Jadi bang Febri menemukan bahwa logo KPK ada kesalahan, yaitu ketika sebuah dokumen dengan label rahasia yang diperlihatkan ke umum ternyata menampilkan logo KPK yang salah. Sempat saya pelototin..salah di mananya? ternyata oh ternyata, logo KPK itu memiliki filosofi… please deh baru tahu saya.

Ternyata seharusnya kata yang menjelaskan kepanjangan dari KPK untuk bagian kata “korupsi” harusnya tertulis di luar singkatan KPK yang mengartikan agar “korupsi” tidak masuk ke dalam lembaga KPK.
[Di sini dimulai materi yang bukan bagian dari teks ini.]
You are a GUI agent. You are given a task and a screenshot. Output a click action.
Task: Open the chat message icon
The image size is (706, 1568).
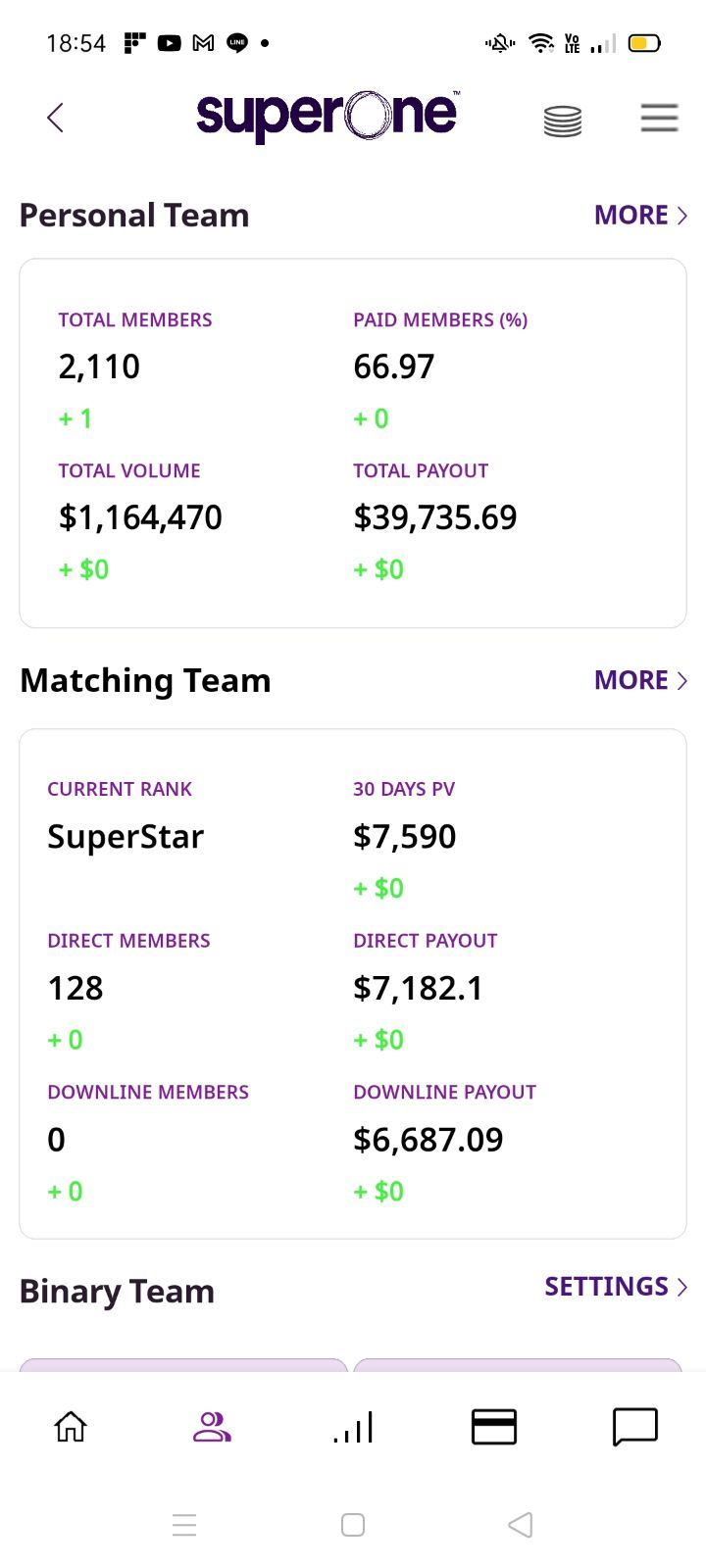click(x=635, y=1427)
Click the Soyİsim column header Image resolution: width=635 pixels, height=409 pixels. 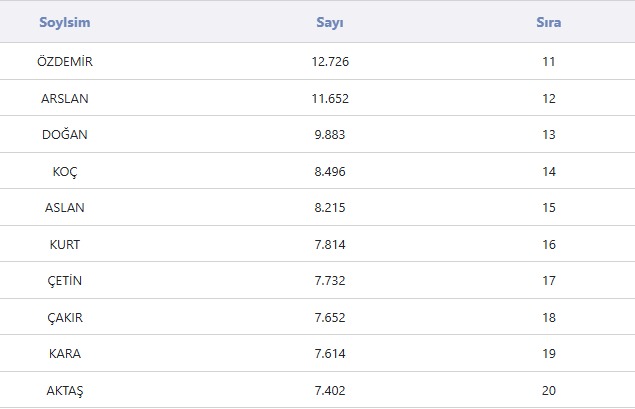(x=65, y=23)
Begitulah kalau orang tidak sadar untuk hal kecil yang sebenarnya ada makna mendalam didalamnya, sang designer logo atau perancang logo susah-susah memikirkan, eh ternyata yang terlihat sepele sebenarnya memiliki filosofi ketika awal dibuat. Memang untuk saya yang awam melihat akan kurang simetris pada logo tersebut, tetapi ketika mengetahui arti atau makna sebenarnya, jadi kagum banget. Ternyata dahulu logo KPK di pikirkan secara mendetail.

Semoga dengan adanya orang-orang yang peduli mengembalikan makna sebenarnya sebuah logo menjaga logo tersebut tidak kehilangan arti ketika awal dibuat dan juga bisa mewakili orang-orang yang ada didalamnya.